Job Scheduling Policy 

The job scheduler allows all groups to have an equal opportunity to run computation, with a job's position in the queue determined by four factors.

  • Age: Jobs that sit in the queue longer get increased priority.
  • Job Size: Jobs with increased CPU or RAM requirements get increased priority.
  • Wall time: Shorter wall times get increased priority.
  • Fair Share: Groups with high overall cluster usage get decreased priority.

 

Why is a job not running?

After submission, a job can appear with a status PD (not running). The most common causes are:

Resources

The cluster is busy and no resources are currently available for your job. Your job will run as soon as the resources requested become available.

Priority

You job cannot currently run because of our fair share policy. Notice that this policy is based on the global usage within your group.

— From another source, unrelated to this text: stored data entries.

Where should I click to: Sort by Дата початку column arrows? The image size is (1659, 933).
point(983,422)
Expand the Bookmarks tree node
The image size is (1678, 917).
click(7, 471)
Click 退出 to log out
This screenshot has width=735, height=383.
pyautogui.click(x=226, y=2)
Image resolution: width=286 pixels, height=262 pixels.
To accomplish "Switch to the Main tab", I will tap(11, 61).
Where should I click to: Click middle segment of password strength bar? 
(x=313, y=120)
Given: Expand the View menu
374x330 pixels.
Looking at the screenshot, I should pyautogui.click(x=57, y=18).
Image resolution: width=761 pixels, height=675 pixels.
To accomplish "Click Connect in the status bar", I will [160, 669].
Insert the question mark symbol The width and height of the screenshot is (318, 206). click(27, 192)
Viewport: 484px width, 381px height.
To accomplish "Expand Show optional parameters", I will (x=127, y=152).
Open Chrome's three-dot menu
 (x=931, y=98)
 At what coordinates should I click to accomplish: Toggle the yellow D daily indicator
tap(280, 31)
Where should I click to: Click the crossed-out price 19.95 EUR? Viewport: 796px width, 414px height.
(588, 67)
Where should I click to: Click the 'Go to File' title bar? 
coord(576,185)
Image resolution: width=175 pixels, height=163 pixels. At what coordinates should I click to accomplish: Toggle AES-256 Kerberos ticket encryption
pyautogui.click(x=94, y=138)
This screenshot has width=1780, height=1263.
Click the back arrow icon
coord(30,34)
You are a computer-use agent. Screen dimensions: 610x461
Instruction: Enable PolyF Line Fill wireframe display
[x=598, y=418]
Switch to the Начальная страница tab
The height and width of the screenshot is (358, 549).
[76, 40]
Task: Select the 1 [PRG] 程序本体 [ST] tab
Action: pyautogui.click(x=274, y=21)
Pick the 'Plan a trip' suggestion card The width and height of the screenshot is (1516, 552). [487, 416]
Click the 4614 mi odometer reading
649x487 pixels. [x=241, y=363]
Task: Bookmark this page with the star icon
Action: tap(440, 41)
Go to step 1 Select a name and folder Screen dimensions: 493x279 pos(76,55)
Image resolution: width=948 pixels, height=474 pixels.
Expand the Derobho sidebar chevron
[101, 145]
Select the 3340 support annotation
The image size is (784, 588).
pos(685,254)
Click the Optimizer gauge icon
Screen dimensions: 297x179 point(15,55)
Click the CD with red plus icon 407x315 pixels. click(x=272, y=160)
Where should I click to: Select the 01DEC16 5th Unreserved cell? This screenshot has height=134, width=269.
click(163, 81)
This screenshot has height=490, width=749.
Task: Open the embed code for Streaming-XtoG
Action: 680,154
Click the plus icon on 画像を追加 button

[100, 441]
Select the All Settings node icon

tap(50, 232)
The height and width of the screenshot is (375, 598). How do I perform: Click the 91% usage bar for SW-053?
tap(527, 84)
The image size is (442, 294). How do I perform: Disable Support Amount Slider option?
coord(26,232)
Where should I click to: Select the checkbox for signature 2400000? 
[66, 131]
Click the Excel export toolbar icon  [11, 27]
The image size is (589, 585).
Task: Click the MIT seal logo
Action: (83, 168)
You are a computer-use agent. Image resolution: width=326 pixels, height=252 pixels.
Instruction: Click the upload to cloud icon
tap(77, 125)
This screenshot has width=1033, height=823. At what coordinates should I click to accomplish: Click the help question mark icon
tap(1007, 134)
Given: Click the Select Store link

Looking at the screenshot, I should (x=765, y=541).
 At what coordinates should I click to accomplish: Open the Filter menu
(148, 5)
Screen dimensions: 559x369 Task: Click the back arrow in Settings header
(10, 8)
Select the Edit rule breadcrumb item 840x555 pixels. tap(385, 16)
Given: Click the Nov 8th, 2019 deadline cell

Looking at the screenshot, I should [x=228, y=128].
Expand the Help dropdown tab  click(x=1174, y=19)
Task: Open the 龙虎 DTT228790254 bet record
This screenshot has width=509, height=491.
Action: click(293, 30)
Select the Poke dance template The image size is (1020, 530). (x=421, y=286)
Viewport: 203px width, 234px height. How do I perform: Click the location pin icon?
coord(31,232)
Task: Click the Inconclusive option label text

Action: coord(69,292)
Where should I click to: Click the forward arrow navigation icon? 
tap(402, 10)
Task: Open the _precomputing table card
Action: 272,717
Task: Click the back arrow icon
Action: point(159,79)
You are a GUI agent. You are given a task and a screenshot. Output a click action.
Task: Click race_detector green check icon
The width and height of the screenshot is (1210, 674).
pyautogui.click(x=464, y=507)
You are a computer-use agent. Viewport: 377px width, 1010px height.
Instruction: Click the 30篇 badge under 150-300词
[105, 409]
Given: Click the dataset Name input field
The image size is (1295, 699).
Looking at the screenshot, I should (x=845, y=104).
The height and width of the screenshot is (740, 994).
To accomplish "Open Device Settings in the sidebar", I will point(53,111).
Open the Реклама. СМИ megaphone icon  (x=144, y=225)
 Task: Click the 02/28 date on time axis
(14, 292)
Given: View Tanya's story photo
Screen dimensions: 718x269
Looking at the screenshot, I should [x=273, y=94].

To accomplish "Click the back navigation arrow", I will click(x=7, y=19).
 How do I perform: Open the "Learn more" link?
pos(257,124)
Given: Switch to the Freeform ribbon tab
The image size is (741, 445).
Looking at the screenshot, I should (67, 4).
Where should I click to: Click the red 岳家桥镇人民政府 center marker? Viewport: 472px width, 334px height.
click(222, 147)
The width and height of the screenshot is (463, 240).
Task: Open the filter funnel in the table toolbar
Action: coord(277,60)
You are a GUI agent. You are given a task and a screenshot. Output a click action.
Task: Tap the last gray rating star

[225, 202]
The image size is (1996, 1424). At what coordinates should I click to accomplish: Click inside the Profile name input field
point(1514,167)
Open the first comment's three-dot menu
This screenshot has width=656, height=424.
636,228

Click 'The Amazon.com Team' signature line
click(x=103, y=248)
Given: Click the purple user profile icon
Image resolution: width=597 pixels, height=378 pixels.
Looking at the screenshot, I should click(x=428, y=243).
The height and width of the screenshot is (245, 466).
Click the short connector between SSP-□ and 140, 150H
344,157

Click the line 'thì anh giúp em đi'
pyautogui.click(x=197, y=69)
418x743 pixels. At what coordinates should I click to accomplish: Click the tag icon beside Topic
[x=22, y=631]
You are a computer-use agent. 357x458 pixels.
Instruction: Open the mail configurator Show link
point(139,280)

AssocGrpCPURunMinutesLimit

Your group’s allocation has expired or has been spent completely. In case you are planning to submit a proposal for additional resources, you can request a temporary extension of your current SU allocation by submitting a ticket.

Dependency

A job cannot start until another job is finished. This only happens if you included a "--dependency" directive in your SLURM script.

DependencyNeverSatisfied

A job cannot start because another job on which it depends failed. Please cancel this job, as it will never be able to run.

MaxCpuPerAccount

Your account has reached the maximum number of CPUs allowed. You will have to wait until other jobs from your group are complete.

MaxMemoryPerAccount

The job exceeds the current memory quota. The maximum quota available depends on the cluster and partition. The table below gives the maximum memory available (per node) in each partition.

Cluster Partition Max memory in GB
smp smp 251
  legacy 62
  high-mem 995
mpi opa 62
  opa-high-mem 187
  ib 125
gpu gtx1080 125
  titanx 125
  k40 125
  v100 187
  power9 511
htc htc 754